Неудивительно, что люди теряли рассудок, начинали бредить, видеть то, чего не было на самом деле. Некоторым казалось, что они входят к себе домой. Они тянули руки, чтобы обнять жену и детей, шли к бару в углу, чтобы выпить чего-нибудь согревающего.

Со всех сторон неслись бессмысленные реплики, бессвязные восклицания. Один солдат постоянно

монотонно бубнил одни и те же слова: "Немножко супа, немного тепла... Немножко супа, немного тепла..."

Я же чувствовал себя отлично, был, пожалуй, даже воинственно бодрым. Я почти хотел, чтобы этот марш никогда не закончился. Меня переполняло желание идти вперед. Я явственно чувствовал, как по телу разливается тепло. Ветер только подстегивал мои ноги, я едва сдерживался, чтобы не перейти на бег.

Уроженец Палермо, Кандела не привык к отрицательным температурам, поэтому ему было так плохо.

Неожиданно я почувствовал желание облегчиться. Даже в таких условиях не следовало забывать о естественных потребностях человеческого организма. Я не боялся остановиться, поскольку ощущал в себе достаточно сил, чтобы совершить затем хороший рывок и догнать колонну. Но я не мог бросить без помощи Канделу. Если он отстанет, то уже никогда не догонит немцев, а это означало верную смерть. Поэтому я решил поручить его кому-нибудь из солдат. В конце концов я отыскал солдата, который показался мне обязательным человеком и согласился некоторое время позаботиться о Канделе. Я убедился, что солдат запомнил имя моего друга, так как очень боялся, что, когда я буду его звать, сам Кандела не откликнется.

Облегчившись, я совершил непростительную ошибку - вымыл руки снегом. И моментально перестал их чувствовать. Я принялся ожесточенно растирать их, хлопать в ладоши, но эффекта не было. Рук не существовало. Тогда я натянул свои изношенные до дыр перчатки, засунул руки поглубже в карманы и побежал вперед, не забывая истово молиться: "Господи, не дай мне лишиться рук, Господи, помоги..."

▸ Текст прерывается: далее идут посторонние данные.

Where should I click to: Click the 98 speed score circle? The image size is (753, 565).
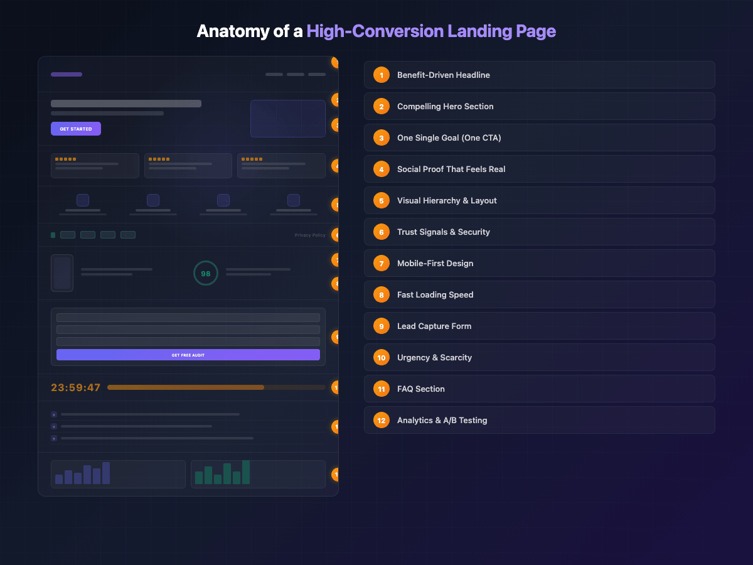tap(205, 273)
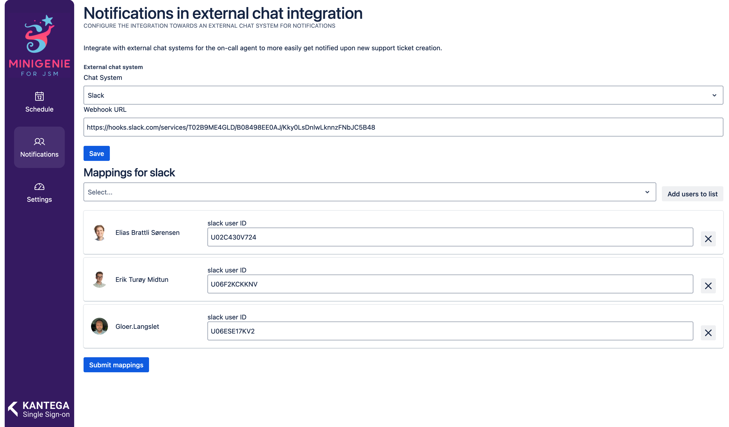Click Gloer.Langslet's profile picture

[99, 326]
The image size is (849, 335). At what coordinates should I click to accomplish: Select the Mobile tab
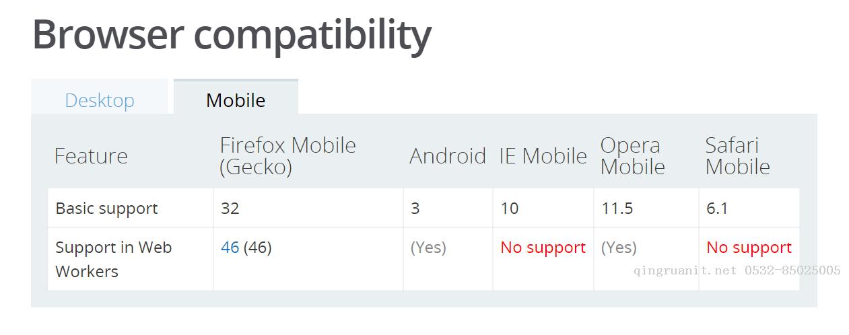(x=236, y=100)
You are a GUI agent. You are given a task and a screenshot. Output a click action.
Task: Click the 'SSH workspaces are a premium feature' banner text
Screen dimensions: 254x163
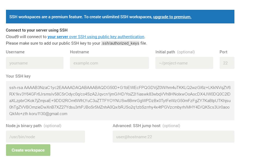pyautogui.click(x=81, y=17)
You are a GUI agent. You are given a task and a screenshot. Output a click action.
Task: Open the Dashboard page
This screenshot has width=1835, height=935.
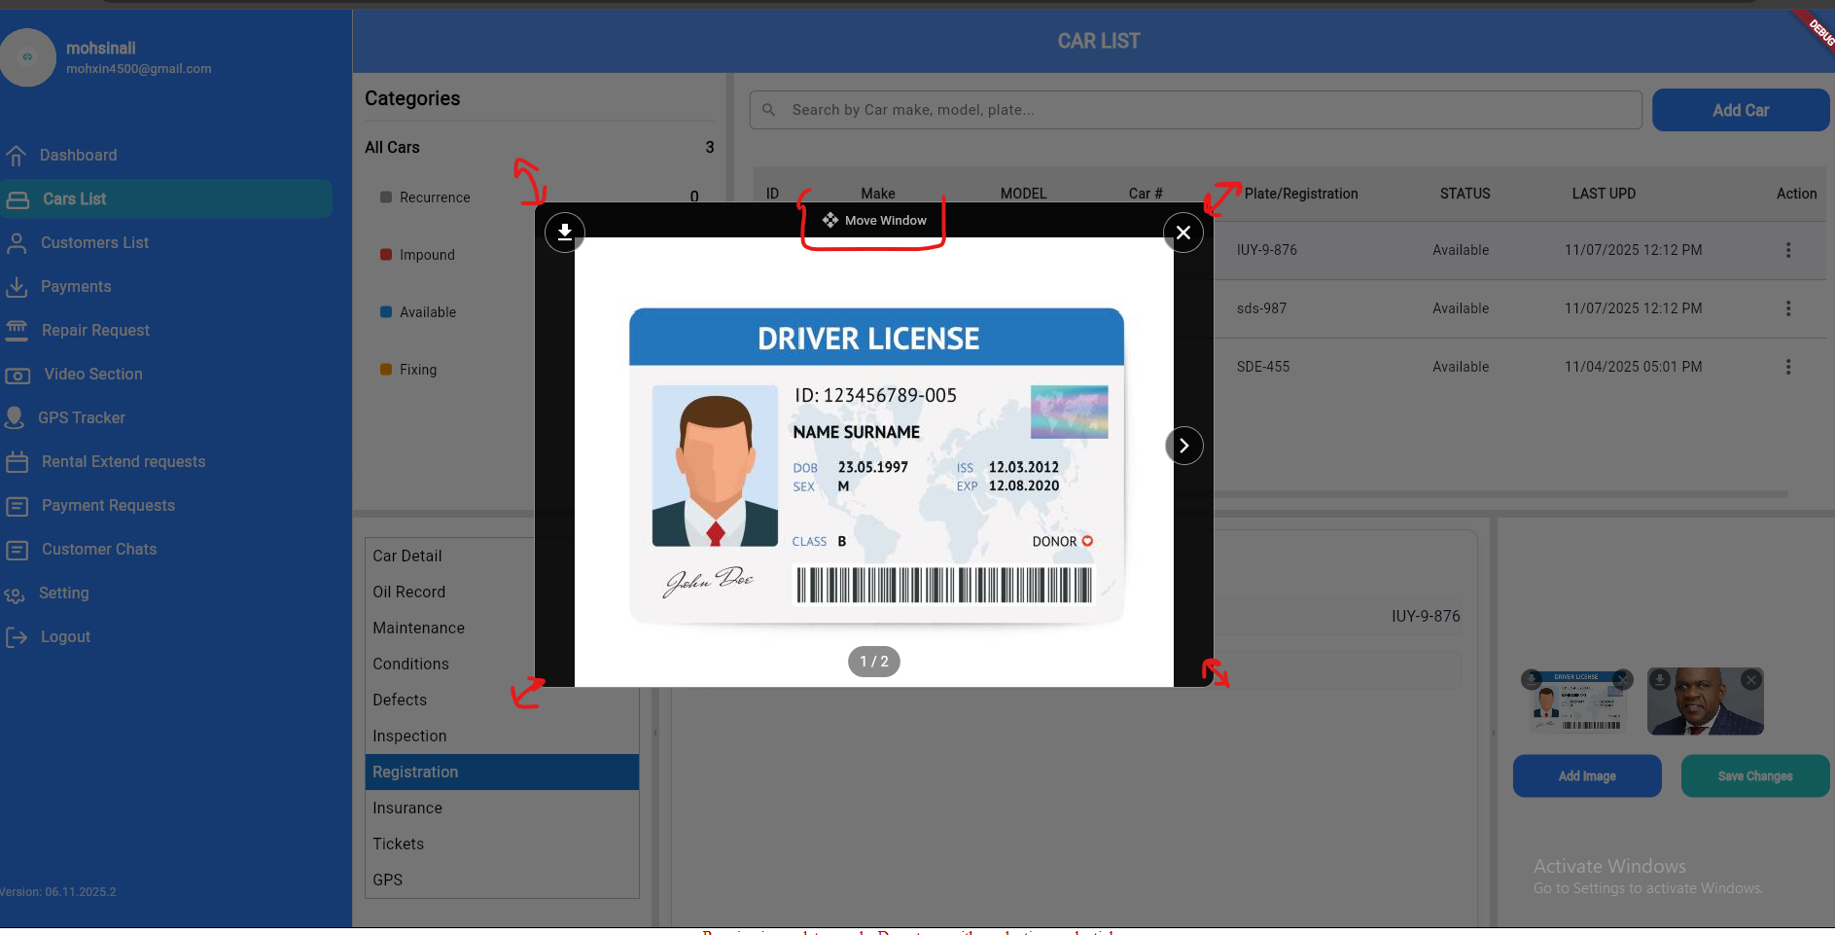[78, 156]
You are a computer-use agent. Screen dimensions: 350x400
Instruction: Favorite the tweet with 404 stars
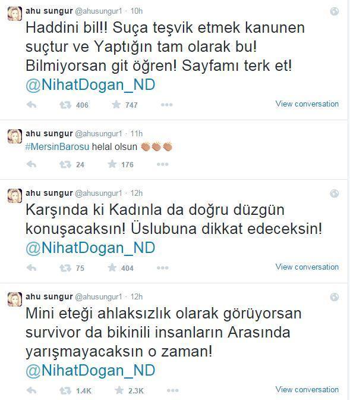click(x=112, y=268)
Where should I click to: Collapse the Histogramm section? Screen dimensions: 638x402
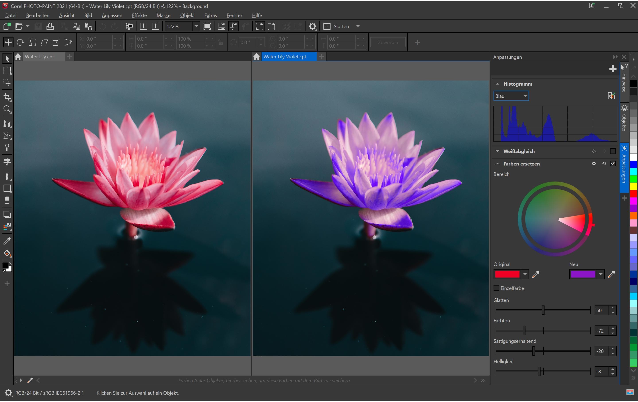click(x=498, y=84)
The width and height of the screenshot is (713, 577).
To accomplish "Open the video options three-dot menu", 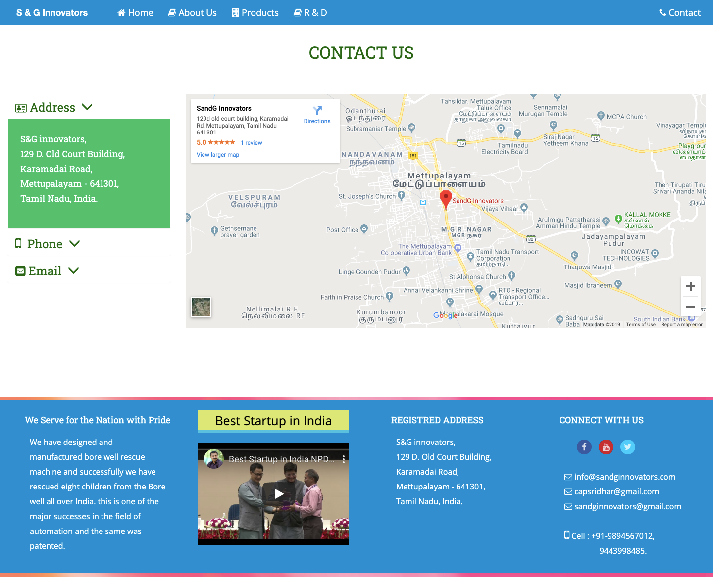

Довольно скоро я почувствовал, что руки возвращаются к жизни. Воодушевившись, я бодро зашагал вдоль колонны, время от времени звучно выкрикивая имя моего друга. Голос у меня довольно громкий, в ночной тишине на слышимость тоже было грех жаловаться. Но все равно ответа не было.

Я так долго метался взад-вперед, громко вопя одно и то же имя, что, наверное, мог показаться спятившим. Когда я совсем потерял надежду, то неожиданно услышал тихий голос Канделы. Я снова взял его за руку, и мы пошли дальше. Но он себя явно чувствовал с каждой минутой все хуже и хуже. Внезапно он задрожал и начал лихорадочно шептать: "Сердце... В моем сердце..." Из обрывочных фраз я понял, что он видит свой госпиталь на Дону и собирается туда войти. Пришлось немного сбавить темп. Нельзя было забывать, что у Канделы дома осталось двое детей. Я предпринял еще одну напрасную попытку найти для него место на санях. В довершение ко всему Кандела потерял очки. Совершенно неожиданно мне удалось устроить его на лошади за спиной еще одного раненого. Лошадь, медленно переставляя ноги, двигалась вперед. Я шел рядом, держась с левой стороны от животного так, чтобы оно закрывало меня от непрекращавшегося ветра. Вдруг мне пришло в голову, что лошадь не меньше нас страдает от холода, ее правый бок тоже покрывала ледяная корка. На войне страдают и гибнут не только люди, но и животные, втянутые в нее волей людей.

Через некоторое время Кандела захотел слезть с лошади. Небольшой отрезок пути он довольно бодро прошагал пешком, но затем снова почувствовал непреодолимую слабость. Мне снова помог случай. Я увидел лошадь без ездоков. Раненые, которых она везла, недавно слезли, чтобы дальше идти пешком. Сидя без движения на лошади, замерзаешь очень быстро.

Я заметил, что Кандела где-то потерял перчатки, и отдал ему свои. Кандела уже ничего не соображал. Мне показалось, что он выпал из действительности. Он капризничал и не желал ехать на лошади. Я отругал его, как ребенка, и пригрозил наказанием. Он послушно затих. Подумать только, всего лишь два дня назад этот человек сознательно рисковал жизнью, вернувшись вместе со мной и Марио Беллини в Арбузов, чтобы спасти людей!